As Treasury secretary, Yellen had to sign an ethics agreement that mandates written approval before she can "participate personally and substantially in any particular matter" related to the firms she's collected speaking fees from.
The Treasury said Tuesday that Yellen would meet with the heads of the SEC, the Federal Reserve, the Federal Reserve Bank of New York, and the Commodity Futures Trading Commission, without providing a date. The meeting would happen this week, possibly as early as Thursday, a Treasury official who declined to be named told Reuters.

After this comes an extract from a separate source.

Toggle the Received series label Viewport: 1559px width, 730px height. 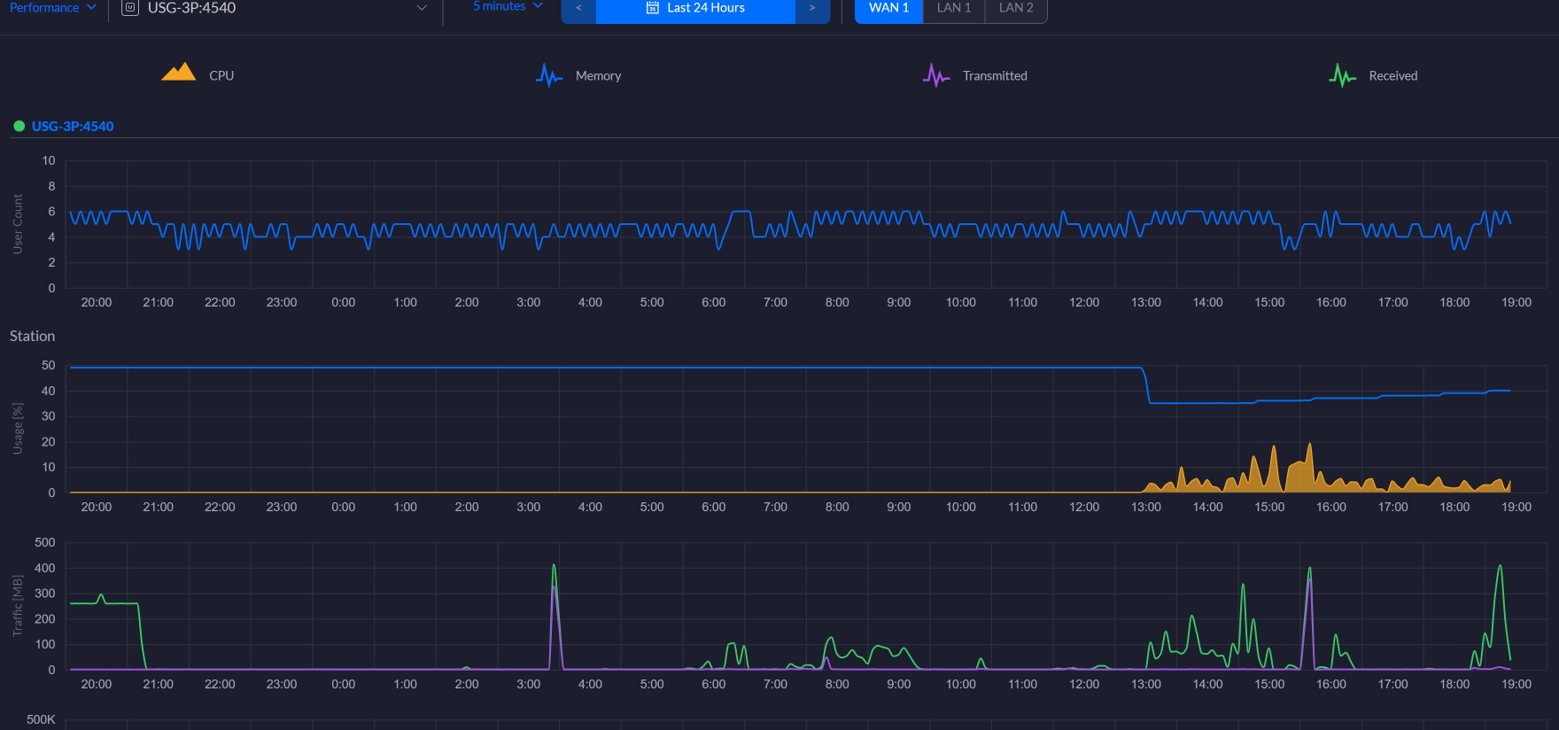click(x=1392, y=75)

"Secretary Yellen believes the integrity of markets is important and has asked for a discussion of recent volatility in financial markets and whether recent activities are consistent with investor protection and fair and efficient markets," a Treasury spokesperson told Reuters.
Online brokerage Robinhood responded to the stocks frenzy by restricting purchases in highly volatile stocks on Thursday, causing GameStop to drop.
The saga has led some to question the balance of power in Wall Street and ask whether the markets favor massive hedge funds over individual investors. Both lawmakers and the general public have been calling on Washington to investigate.
White House press secretary Jen Psaki said last week that Yellen was "monitoring the situation" around GameStop-related changes in the stock market.
The House Financial Services Committee (FSC) is also holding a hearing into the saga on February 18. Robinhood's CEO, Vlad Tenev, is reportedly expected to testify as part of this.
Sen. Sherrod Brown of Ohio, the incoming chairman of the Senate Banking and Housing Committee, has also said he will hold a hearing soon.